Dentro di me, penso a come la confusione regni sempre più nel mondo, anche nelle famiglie più normali. Nei racconti di quei due genitori, percepisco la drammaticità delle sofferenze passate, per quanto non scorga in loro neanche l’ombra di dubbi morali o rimorsi. Le evidenze più eclatanti, ormai, sono davvero crollate. Quando mi alzo per andarmene, appena prima di salutarli, mi rendo conto che c’è ancora una cosa da dire: «Sappiate che Dio non vi ha mai perso d’occhio. Lui sa sempre quale sia il bene per noi, tanto che si serve di tutto, anche del male oggettivo, per condurci alla maturazione. Perciò non forzate il suo disegno, fidatevi della sua regia». Affiora qualche lacrima e ci salutiamo.

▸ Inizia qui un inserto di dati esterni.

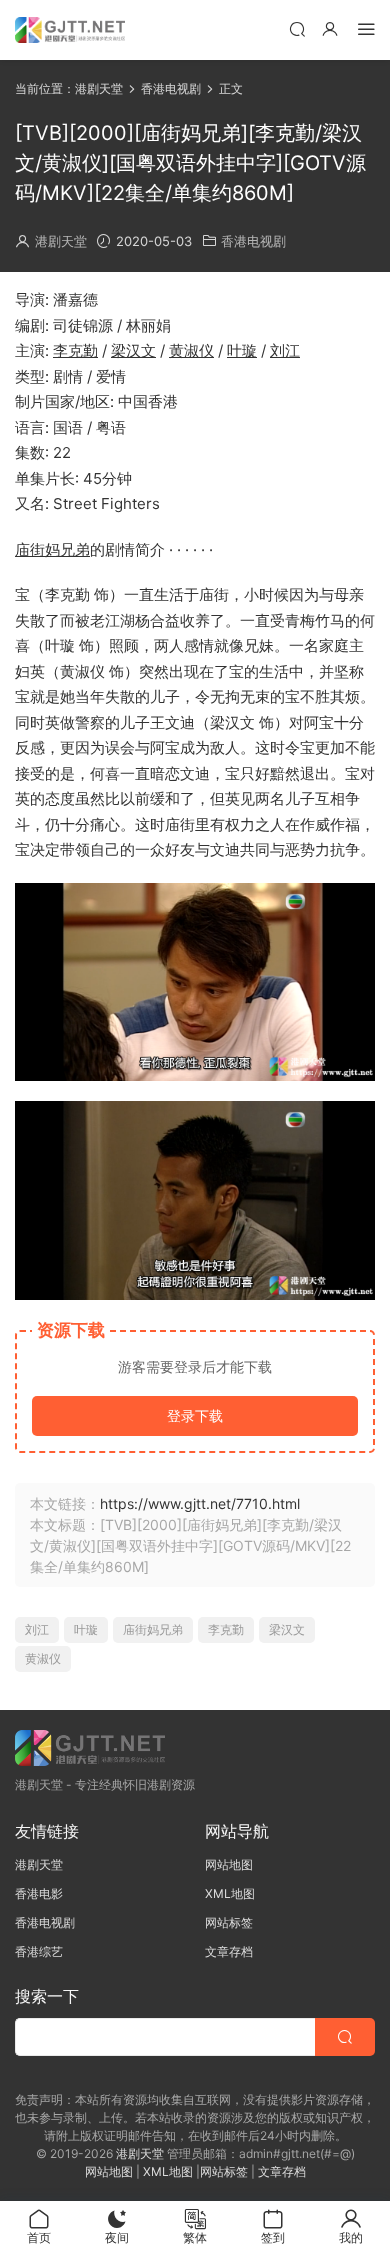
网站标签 (229, 1922)
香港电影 (39, 1893)
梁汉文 (133, 350)
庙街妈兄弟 (52, 549)
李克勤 (75, 350)
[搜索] (297, 28)
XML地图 (230, 1893)
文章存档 (229, 1951)
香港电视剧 (253, 241)
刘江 (285, 350)
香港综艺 (39, 1951)
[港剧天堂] (70, 30)
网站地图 (229, 1864)
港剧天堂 (61, 241)
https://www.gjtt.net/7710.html (200, 1503)
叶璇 (242, 350)
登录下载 (195, 1415)
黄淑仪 (191, 350)
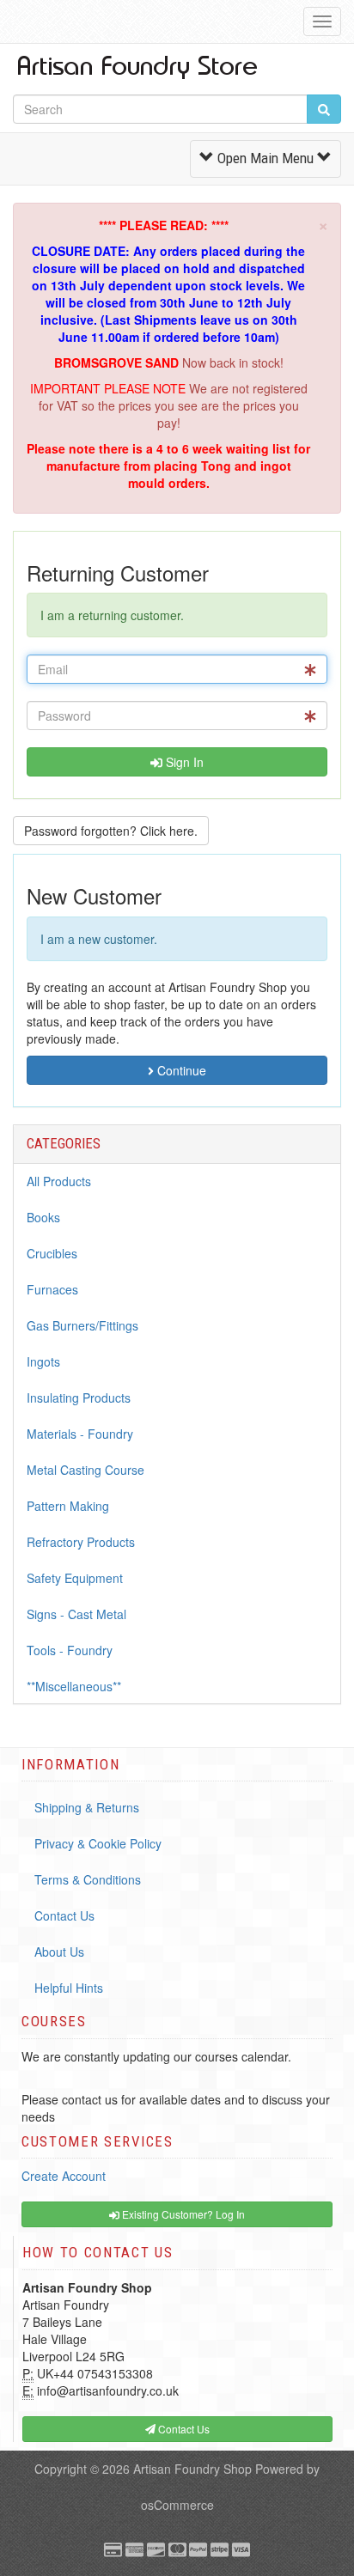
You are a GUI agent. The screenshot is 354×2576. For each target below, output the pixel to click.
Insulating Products (79, 1397)
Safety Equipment (75, 1577)
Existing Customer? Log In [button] (182, 2214)
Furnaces (52, 1289)
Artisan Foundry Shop (192, 2468)
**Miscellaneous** (74, 1686)
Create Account (63, 2175)
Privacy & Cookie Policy (98, 1843)
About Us (59, 1951)
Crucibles (52, 1253)
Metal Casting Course (85, 1469)
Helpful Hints (68, 1987)
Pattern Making (68, 1505)
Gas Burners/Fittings (82, 1325)
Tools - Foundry (70, 1650)
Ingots (43, 1361)
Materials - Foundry (80, 1433)
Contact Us (64, 1915)
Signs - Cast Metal (76, 1614)
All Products (59, 1181)
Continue (180, 1070)
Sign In (183, 761)
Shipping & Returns (86, 1807)
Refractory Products (81, 1541)
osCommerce (177, 2504)
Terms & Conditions (87, 1879)
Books (43, 1217)
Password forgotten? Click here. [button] (111, 830)
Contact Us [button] (183, 2428)
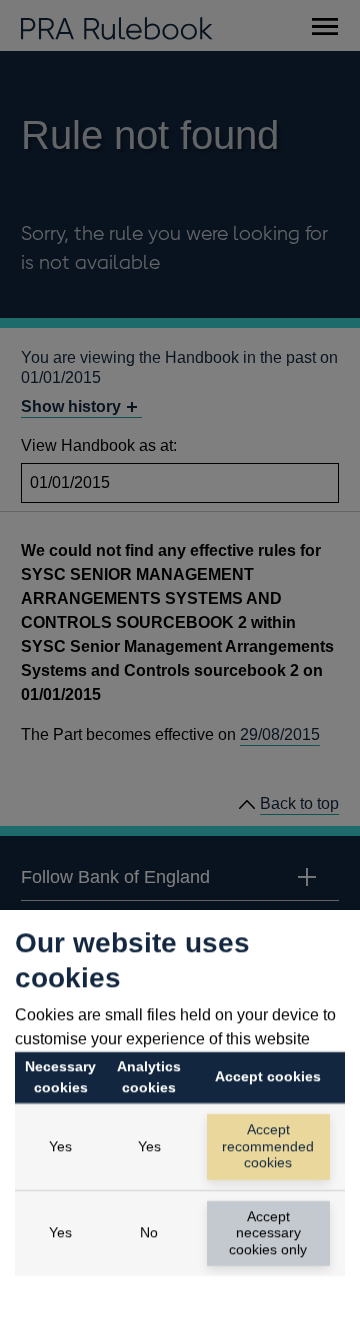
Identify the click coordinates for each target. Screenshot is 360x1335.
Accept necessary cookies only (268, 1233)
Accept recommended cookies (268, 1146)
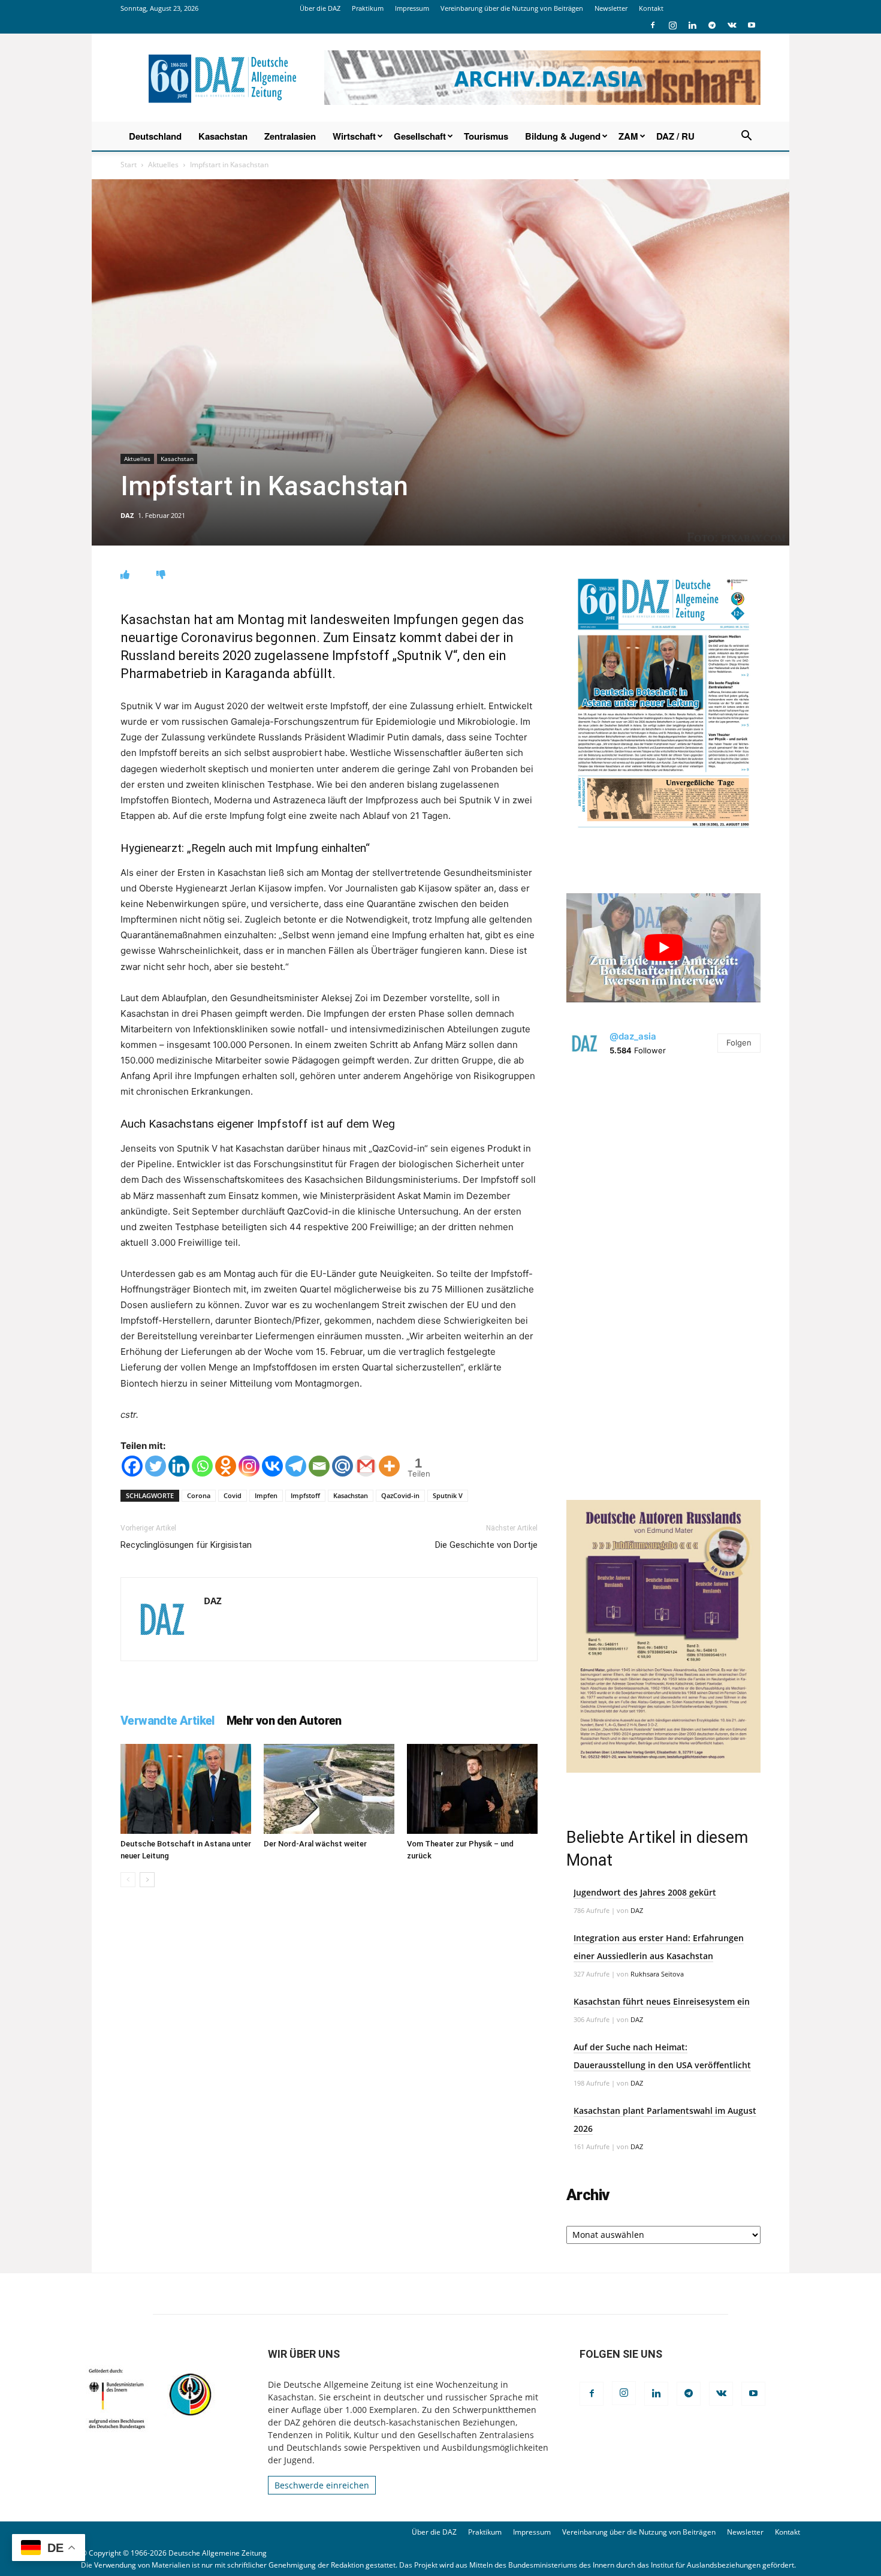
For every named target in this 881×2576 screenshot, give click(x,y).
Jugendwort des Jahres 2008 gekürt (645, 1892)
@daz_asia (633, 1036)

Desideravo capissero che Dio non era distratto quando non aveva dato loro dei figli, anche se li avrebbero tanto voluti. Il Creatore ha fissato un metodo preciso per concepire e far nascere gli uomini: il rapporto sessuale tra due sposi. Ha scelto un luogo preciso, secondo il suo progetto di bene. Per questo non è necessario né conveniente forzare i disegni di Dio, con il ricorso alla fecondazione artificiale. Credo che quei genitori l’abbiano capito, o almeno intuito: dopo di allora, hanno deciso di frequentare la messa domenicale, anche se uno dei due non è cattolico.
Dio sa che cosa ci conviene e dove ci vuole portare. Si comporta con noi come un padre con i suoi figli: a volte, se i genitori vietano loro qualcosa, i figli si ribellano. Ma nonostante le proteste, essi non cedono, perché certi di quale sia il bene dei loro bambini. Come i figli devono avere fiducia nei loro genitori, così noi dobbiamo fidarci di Dio.

José Claveria è parroco di St Edmund a Maidenhead, nei pressi di Londra. Nell’immagine, la riva del Tamigi nella cittadina inglese (Foto David Bramhall).